**Recorded data**
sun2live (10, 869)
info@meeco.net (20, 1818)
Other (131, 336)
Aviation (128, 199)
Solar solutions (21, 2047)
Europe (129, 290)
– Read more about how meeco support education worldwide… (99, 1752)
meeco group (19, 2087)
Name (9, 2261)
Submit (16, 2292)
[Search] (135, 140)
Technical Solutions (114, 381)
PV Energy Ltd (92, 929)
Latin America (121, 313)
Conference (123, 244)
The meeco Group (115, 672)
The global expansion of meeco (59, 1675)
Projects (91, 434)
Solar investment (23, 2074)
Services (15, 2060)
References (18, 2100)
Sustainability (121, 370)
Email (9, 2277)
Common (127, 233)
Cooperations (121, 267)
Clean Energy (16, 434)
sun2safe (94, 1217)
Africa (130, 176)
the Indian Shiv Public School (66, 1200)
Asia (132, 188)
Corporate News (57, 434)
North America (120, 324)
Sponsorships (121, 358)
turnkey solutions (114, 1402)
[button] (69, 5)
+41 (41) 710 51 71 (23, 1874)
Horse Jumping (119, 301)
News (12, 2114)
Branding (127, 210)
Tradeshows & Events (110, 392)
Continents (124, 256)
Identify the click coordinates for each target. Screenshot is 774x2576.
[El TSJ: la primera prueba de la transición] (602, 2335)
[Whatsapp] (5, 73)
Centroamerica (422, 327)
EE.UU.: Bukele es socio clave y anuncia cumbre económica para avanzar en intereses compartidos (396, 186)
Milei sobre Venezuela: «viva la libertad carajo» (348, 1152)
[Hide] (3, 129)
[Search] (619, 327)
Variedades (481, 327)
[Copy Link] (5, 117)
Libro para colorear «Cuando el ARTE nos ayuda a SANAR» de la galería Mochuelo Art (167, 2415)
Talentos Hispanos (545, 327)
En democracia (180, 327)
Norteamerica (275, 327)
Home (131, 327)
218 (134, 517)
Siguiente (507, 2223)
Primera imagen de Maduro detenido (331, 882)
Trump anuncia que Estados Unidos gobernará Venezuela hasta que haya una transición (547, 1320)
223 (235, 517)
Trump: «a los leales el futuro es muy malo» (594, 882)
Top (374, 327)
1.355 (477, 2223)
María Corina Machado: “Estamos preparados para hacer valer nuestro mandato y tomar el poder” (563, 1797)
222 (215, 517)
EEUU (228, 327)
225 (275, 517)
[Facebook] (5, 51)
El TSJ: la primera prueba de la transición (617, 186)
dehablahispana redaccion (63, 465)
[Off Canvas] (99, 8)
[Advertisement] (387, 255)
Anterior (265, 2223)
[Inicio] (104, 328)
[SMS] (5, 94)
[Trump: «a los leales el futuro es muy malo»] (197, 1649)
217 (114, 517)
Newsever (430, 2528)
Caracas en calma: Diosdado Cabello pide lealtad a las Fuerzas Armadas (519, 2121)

**GOAL OF THE EXERCISE**
Once you have read the data above, print all of it again exactly.

**REPLY**
sun2live (10, 869)
info@meeco.net (20, 1818)
Other (131, 336)
Aviation (128, 199)
Solar solutions (21, 2047)
Europe (129, 290)
– Read more about how meeco support education worldwide… (99, 1752)
meeco group (19, 2087)
Name (9, 2261)
Submit (16, 2292)
[Search] (135, 140)
Technical Solutions (114, 381)
PV Energy Ltd (92, 929)
Latin America (121, 313)
Conference (123, 244)
The meeco Group (115, 672)
The global expansion of meeco (59, 1675)
Projects (91, 434)
Solar investment (23, 2074)
Services (15, 2060)
References (18, 2100)
Sustainability (121, 370)
Email (9, 2277)
Common (127, 233)
Cooperations (121, 267)
Clean Energy (16, 434)
sun2safe (94, 1217)
Africa (130, 176)
the Indian Shiv Public School (66, 1200)
Asia (132, 188)
Corporate News (57, 434)
North America (120, 324)
Sponsorships (121, 358)
turnkey solutions (114, 1402)
[button] (69, 5)
+41 (41) 710 51 71 (23, 1874)
Horse Jumping (119, 301)
News (12, 2114)
Branding (127, 210)
Tradeshows & Events (110, 392)
Continents (124, 256)
Identify the click coordinates for each target. Screenshot is 774x2576.
[El TSJ: la primera prueba de la transición] (602, 2335)
[Whatsapp] (5, 73)
Centroamerica (422, 327)
EE.UU.: Bukele es socio clave y anuncia cumbre económica para avanzar en intereses compartidos (396, 186)
Milei sobre Venezuela: «viva la libertad carajo» (348, 1152)
[Hide] (3, 129)
[Search] (619, 327)
Variedades (481, 327)
[Copy Link] (5, 117)
Libro para colorear «Cuando el ARTE nos ayuda a SANAR» de la galería Mochuelo Art (167, 2415)
Talentos Hispanos (545, 327)
En democracia (180, 327)
Norteamerica (275, 327)
Home (131, 327)
218 (134, 517)
Siguiente (507, 2223)
Primera imagen de Maduro detenido (331, 882)
Trump anuncia que Estados Unidos gobernará Venezuela hasta que haya una transición (547, 1320)
223 (235, 517)
Trump: «a los leales el futuro es muy malo» (594, 882)
Top (374, 327)
1.355 (477, 2223)
María Corina Machado: “Estamos preparados para hacer valer nuestro mandato y tomar el poder” (563, 1797)
222 (215, 517)
EEUU (228, 327)
225 (275, 517)
[Facebook] (5, 51)
El TSJ: la primera prueba de la transición (617, 186)
dehablahispana redaccion (63, 465)
[Off Canvas] (99, 8)
[Advertisement] (387, 255)
Anterior (265, 2223)
[Inicio] (104, 328)
[SMS] (5, 94)
[Trump: «a los leales el futuro es muy malo»] (197, 1649)
217 (114, 517)
Newsever (430, 2528)
Caracas en calma: Diosdado Cabello pide lealtad a las Fuerzas Armadas (519, 2121)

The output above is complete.